*STATED EXERCISE 1:* In the Manpacks interview, what does the sustainability of the subscription model rely on?
*STATED EXERCISE 2:* Revise the Manpacks interview between "TNW: How does" and "to achieve this.", inclusive, replacing "premium apparel" with "higher-priced apparel".
*STATED EXERCISE 3:* Write what comes next in the interview about Manpacks and subscription services.
:: GIVEN TEXT
TNW: Do you see the rising phenomenon of subscription services such as your own as sustainable? What market forces came together to fuel their growth?
KJ: There is still plenty of experimentation to be done around the subscription model, but sustainability relies on a commitment to the customer, not the business model. It’s a means to an end—in our case, it’s about convenience and staying top of mind with products guys usually forget about. For others, it’s about curation and delivering a welcome surprise every month. When there are better ways to achieve these business objectives, the models will change.
TNW: How does product diversity impact your margins? How does it affect your inventory, procurement, and shipping costs?
KJ: Shipping isn’t cheap at our scale of operations, but it costs the same amount to ship a $3 pair of underwear as it does a $30 pair. So we see better returns on the premium apparel. We rarely concern ourselves with the margins on a single item, as it’s so much more important that we provide a complete and satisfying experience for our customers. It’s worth sacrificing some margins here and there to achieve this.
TNW: What is a component of your business that you have been surprised with? Why?
KJ: It’s surprising that Manpacks is seeing amazing growth, two years after wondering if it could even work. In our early days, lots of people called us crazy. We did our best to tune out the critics and focus on improving, and now subscription ecommerce is everywhere.
::::
:: MATERIAL
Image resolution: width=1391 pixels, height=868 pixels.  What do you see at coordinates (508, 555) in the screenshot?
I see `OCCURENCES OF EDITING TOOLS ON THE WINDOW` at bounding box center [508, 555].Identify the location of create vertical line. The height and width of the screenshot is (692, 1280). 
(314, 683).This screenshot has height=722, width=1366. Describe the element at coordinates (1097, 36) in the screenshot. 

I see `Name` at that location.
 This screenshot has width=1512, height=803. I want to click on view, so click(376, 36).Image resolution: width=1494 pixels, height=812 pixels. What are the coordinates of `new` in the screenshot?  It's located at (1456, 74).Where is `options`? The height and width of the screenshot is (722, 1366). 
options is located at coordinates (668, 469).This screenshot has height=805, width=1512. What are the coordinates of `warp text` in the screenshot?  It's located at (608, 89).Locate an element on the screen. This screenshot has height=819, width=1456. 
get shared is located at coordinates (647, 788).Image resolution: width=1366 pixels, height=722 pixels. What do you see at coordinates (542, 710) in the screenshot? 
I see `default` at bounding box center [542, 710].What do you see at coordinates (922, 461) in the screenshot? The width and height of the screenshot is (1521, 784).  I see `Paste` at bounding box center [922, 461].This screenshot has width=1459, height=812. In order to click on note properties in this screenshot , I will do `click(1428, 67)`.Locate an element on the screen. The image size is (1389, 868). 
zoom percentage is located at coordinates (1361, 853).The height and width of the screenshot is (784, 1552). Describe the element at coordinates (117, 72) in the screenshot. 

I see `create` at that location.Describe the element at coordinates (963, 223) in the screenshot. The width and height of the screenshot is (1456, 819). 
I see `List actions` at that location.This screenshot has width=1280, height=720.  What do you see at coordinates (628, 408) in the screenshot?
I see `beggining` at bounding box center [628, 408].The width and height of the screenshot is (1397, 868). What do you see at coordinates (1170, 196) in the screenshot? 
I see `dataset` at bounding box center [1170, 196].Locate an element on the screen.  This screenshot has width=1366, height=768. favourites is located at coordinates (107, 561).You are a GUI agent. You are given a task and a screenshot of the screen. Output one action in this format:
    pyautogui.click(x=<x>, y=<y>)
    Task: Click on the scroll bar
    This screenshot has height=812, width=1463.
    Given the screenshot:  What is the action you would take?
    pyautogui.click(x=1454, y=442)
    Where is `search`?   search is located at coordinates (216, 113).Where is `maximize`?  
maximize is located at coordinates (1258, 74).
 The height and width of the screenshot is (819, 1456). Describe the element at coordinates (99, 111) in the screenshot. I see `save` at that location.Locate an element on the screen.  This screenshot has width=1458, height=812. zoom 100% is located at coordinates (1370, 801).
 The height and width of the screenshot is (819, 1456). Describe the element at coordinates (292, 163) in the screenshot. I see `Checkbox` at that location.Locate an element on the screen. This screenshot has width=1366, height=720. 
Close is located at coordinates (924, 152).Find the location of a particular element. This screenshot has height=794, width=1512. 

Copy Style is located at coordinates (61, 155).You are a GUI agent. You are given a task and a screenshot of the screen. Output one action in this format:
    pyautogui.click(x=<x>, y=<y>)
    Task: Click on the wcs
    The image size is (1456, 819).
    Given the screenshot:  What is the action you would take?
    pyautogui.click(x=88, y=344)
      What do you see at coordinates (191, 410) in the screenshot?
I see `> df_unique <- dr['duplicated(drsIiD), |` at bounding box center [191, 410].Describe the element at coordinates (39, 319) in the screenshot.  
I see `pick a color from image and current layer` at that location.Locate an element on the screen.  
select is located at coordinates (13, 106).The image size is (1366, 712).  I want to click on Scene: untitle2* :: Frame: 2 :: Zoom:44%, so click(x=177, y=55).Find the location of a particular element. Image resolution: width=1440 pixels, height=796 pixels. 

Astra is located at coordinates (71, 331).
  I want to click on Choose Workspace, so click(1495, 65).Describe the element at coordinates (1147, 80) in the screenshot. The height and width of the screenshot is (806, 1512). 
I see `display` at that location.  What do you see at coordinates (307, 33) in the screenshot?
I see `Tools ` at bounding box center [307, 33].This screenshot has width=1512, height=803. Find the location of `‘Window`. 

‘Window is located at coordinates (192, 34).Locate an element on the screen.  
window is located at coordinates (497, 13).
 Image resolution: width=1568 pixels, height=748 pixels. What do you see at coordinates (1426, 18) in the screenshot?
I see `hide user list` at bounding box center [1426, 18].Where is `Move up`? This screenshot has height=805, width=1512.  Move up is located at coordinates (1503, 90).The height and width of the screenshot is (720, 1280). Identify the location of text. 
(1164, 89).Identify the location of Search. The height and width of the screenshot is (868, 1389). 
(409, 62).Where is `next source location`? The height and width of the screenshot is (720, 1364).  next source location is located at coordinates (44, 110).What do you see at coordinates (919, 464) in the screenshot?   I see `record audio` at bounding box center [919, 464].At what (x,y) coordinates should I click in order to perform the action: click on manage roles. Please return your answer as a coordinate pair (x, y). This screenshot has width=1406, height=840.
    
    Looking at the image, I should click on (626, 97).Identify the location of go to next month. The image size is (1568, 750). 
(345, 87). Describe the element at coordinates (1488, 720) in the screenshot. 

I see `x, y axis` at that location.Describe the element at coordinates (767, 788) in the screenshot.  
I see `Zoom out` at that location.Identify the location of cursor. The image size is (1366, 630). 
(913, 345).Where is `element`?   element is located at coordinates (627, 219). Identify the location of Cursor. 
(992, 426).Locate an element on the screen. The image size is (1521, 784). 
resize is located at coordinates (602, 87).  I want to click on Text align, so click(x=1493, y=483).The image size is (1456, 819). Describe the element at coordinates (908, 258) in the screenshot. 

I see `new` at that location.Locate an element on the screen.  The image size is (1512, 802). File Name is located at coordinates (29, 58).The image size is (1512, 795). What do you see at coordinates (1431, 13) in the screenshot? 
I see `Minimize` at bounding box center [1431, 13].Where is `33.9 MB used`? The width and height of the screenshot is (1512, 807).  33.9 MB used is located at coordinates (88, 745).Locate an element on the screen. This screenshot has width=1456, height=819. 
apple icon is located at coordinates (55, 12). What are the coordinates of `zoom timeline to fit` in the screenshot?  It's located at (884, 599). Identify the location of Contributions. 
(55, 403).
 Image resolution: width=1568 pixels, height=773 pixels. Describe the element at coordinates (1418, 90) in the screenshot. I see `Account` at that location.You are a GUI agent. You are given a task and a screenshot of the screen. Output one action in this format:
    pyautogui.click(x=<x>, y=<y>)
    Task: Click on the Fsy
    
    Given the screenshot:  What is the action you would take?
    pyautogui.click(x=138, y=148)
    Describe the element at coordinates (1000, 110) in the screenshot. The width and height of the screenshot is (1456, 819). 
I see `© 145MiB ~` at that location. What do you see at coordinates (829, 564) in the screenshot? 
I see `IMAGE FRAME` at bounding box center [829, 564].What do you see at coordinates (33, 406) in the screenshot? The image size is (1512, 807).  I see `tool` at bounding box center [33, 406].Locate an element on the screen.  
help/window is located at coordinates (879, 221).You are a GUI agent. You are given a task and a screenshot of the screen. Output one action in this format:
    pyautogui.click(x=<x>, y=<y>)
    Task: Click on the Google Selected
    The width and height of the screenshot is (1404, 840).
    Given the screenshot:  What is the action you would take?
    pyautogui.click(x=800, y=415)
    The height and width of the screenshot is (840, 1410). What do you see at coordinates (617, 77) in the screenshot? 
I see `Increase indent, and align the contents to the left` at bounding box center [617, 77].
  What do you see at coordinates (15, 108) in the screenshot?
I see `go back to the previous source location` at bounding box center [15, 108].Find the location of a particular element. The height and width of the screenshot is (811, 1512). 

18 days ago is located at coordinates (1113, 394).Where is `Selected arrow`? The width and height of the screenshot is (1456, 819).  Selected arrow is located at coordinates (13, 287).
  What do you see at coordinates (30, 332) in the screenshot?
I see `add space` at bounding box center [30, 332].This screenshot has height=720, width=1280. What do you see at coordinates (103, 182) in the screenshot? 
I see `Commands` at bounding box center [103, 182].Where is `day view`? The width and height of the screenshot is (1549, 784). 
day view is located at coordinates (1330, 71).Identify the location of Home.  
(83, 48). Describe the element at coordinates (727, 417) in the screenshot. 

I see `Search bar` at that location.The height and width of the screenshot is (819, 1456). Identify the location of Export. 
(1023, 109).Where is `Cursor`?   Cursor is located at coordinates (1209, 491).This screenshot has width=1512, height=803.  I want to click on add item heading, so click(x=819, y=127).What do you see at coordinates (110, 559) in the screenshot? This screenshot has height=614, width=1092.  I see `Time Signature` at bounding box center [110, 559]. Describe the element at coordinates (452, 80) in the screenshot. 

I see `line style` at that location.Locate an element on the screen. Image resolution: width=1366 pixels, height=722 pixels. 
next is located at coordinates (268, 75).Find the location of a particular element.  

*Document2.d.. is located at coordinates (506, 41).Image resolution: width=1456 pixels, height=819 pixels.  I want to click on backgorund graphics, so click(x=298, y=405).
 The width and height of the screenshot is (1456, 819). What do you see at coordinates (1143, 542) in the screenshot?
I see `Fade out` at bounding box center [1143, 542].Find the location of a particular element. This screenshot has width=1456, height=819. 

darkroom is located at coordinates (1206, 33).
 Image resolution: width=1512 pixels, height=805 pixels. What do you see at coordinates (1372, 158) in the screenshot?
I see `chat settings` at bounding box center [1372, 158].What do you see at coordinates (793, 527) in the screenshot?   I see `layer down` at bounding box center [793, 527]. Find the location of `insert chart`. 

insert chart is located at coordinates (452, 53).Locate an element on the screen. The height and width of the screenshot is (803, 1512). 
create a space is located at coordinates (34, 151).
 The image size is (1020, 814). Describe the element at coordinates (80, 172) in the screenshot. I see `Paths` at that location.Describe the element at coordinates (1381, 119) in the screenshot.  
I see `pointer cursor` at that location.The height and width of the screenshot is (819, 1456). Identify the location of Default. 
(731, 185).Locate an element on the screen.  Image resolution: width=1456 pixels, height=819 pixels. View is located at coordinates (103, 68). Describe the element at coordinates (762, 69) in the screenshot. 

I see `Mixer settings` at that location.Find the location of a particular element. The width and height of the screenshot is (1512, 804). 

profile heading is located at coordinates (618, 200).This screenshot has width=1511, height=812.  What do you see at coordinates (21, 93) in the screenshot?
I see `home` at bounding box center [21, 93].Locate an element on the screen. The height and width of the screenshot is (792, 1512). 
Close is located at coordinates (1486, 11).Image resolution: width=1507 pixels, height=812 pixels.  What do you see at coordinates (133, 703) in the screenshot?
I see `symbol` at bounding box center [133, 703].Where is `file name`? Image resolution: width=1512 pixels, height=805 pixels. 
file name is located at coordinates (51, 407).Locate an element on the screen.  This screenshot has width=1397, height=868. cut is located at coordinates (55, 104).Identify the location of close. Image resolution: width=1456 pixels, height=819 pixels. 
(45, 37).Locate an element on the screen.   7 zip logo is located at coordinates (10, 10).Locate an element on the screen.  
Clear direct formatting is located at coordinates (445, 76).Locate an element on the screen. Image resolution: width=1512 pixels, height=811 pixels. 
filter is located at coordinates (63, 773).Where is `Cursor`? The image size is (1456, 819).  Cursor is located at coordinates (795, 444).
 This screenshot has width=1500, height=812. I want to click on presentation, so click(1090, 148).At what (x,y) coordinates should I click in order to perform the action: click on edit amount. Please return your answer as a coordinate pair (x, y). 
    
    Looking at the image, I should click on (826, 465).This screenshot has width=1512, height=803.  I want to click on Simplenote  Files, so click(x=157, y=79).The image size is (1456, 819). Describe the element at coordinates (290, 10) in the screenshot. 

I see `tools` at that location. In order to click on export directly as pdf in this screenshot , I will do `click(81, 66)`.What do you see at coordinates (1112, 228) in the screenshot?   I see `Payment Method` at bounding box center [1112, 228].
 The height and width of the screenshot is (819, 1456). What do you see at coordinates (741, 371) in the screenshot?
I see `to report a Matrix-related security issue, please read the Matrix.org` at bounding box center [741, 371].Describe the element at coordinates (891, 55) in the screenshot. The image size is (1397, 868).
::::
*EXERCISE OUTPUT 1:* It relies on a commitment to the customer, not on the business model.

*EXERCISE OUTPUT 2:*
TNW: How does product diversity impact your margins? How does it affect your inventory, procurement, and shipping costs?
KJ: Shipping isn’t cheap at our scale of operations, but it costs the same amount to ship a $3 pair of underwear as it does a $30 pair. So we see better returns on the higher-priced apparel. We rarely concern ourselves with the margins on a single item, as it’s so much more important that we provide a complete and satisfying experience for our customers. It’s worth sacrificing some margins here and there to achieve this.

*EXERCISE OUTPUT 3:*
TNW: Do you think that the average consumer is ready to move on services such as ManPacks?
KJ: Manpacks customers are more exceptional than they are average, but tough economic times certainly have made it harder for us to gain mainstream adoption. In times like these, people are rightfully concerned with getting the most value for their dollar. Some people aren’t satisfied that a $10 shirt can be bought for $9 by driving to the store. Manpacks customers understand that if they spend 5 minutes thinking about this, they’ve exhausted more than a dollar’s worth of their time. Time-cost analysis doesn’t come easy to the average consumer, and we’ll benefit from an economic recovery where people can afford to pay a buck to have their time back.
TNW: Is there still space in the market for more niche services such as your own?
KJ: Absolutely. I talk with a lot of idea-stage entrepreneurs and it’s amazing how much potential there is to create meaningful niche services.
TNW: What is the next step for subscription services such as ManPacks? Does Amazon’s ‘subscribe to this product’ feature present a threat?
KJ: Subscribe and Save has been around for a long time, and if automation were the only thing we had to offer, we’d be crushed by them. As it is we don’t see them as particularly competitive. The next step for Manpacks is to continue learning more about our customers; taking that knowledge and refining our service so it is a perfect fit with their lifestyle. It’s less about being “predictive” as a subscription company as it is being relevant as a service company.
TNWL: Over time, have your gross margins gone up, or down?
KJ: Up, as we’ve added items more cost-effective to ship.
TNW: How do you control shipping costs?
KJ: We use a logistics company that passes shipping discounts along to their customers (not all 3PLs do this). So as their client-load increases, we benefit from volume shipping discounts.
Hope you enjoyed the interview. Alright, want a hot tip? Build a Manpacks for booze. I’ll be your first customer.